Wednesday, August 26, 2009
My sweet little girl is 4 months now and I have loved every moment with her. She is sheer delight. I am totally enamored with her. Never in a million years did I think I could love another baby like I love Mabry. She is simply sugary sweet, all smiles and giggles. Oh, how I love her giggle.
But today, I am saying a sad goodbye to one of my favorite parts of being a mommy of a newborn. Tears are coming as I type...I am saying goodbye to nursing and wondering if I will ever have the chance to do it again with future children. Adam and I are pretty well set on just two babies. Oh, how my heart wants more, but my brain says no.
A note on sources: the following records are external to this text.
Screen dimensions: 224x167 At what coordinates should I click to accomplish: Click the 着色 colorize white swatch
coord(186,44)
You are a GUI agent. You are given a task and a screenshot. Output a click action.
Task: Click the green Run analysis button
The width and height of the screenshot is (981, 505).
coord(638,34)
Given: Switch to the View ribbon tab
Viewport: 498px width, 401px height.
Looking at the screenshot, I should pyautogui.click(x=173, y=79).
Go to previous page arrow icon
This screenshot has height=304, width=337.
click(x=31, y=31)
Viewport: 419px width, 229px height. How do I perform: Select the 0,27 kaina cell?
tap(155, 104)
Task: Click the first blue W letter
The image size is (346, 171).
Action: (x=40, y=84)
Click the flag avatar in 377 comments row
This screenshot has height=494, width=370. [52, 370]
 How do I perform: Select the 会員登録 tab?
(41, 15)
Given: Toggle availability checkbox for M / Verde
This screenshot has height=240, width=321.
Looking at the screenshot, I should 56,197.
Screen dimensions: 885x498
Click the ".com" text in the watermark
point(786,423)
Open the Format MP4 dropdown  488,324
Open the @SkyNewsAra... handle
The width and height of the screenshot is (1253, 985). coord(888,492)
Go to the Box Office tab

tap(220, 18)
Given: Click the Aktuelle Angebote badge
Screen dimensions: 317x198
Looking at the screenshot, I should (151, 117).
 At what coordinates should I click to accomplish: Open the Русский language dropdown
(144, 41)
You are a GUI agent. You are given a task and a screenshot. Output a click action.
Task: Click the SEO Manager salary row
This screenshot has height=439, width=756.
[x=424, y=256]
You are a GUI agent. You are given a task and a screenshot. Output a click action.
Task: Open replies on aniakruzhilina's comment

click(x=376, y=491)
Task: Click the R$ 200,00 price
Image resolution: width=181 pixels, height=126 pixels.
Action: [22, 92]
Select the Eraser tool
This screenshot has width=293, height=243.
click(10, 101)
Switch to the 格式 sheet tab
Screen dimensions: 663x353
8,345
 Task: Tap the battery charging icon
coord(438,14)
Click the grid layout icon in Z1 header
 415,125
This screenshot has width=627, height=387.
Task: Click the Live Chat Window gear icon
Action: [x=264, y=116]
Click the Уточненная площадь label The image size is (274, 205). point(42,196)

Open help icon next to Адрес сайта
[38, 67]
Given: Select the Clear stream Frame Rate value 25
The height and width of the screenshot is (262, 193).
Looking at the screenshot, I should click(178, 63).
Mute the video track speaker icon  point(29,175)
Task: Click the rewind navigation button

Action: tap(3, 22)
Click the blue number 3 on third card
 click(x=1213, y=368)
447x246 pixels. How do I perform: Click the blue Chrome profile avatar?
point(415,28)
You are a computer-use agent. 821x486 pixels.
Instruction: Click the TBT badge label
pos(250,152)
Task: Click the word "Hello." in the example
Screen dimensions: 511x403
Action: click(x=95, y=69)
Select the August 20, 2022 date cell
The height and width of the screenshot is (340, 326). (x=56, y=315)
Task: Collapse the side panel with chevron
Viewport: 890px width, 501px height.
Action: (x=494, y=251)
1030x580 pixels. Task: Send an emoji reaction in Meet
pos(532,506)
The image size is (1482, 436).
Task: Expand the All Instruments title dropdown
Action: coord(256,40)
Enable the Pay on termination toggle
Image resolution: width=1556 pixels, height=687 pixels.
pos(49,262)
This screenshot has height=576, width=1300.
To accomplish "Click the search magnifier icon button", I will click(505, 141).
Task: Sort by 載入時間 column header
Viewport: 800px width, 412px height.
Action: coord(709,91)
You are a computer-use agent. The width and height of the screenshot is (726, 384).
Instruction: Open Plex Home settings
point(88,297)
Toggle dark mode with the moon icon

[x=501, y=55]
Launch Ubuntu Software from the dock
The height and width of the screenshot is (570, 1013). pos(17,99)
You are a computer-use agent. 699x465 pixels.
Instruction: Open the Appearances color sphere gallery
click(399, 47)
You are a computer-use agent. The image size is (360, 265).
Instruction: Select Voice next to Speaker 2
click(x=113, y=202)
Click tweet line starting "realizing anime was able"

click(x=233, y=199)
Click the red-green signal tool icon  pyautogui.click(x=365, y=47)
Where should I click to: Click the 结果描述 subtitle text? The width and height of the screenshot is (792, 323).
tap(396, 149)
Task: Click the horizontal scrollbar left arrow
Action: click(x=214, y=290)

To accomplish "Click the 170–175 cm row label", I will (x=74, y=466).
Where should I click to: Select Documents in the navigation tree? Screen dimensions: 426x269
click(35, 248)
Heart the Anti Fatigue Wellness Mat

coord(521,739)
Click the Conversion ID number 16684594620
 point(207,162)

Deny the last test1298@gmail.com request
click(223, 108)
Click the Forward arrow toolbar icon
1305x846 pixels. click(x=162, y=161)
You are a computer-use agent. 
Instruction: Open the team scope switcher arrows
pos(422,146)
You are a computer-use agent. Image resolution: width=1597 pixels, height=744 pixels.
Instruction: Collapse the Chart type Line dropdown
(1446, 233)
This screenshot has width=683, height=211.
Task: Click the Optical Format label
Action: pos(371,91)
At Mabry's 4 mo check up she had slipped from the 90th percentile in weight to the 50th, which did not alarm the pediatrician. I had a sneaking suspicion that is was due to my milk supply. Mabry also once slept from 8pm to 4am and is now waking practically every 2-3 hours to eat. I have tried all that I know to do, pump, drink Mother's Milk tea and take Fenugreek. All which seemed to help for a while, but now we are back to nothing. It really is so hard to say goodbye, especially when it is not my choice. I chose to stop nursing Bryson at 10 months...I feel cheated, sad, frustrated, and to blame. (It is the hormones talking!) On the other hand, I feel a sense of freedom. But I am battling with myself. Freedom/Frustrated/Freedom/Frustrated etc...
So today I mourn, but my joy will come in the morning/mourning for no one has taken my sweet girl from me. She is still my gift from the Lord and there will be no less love in this house even with the lack of mommy's milk.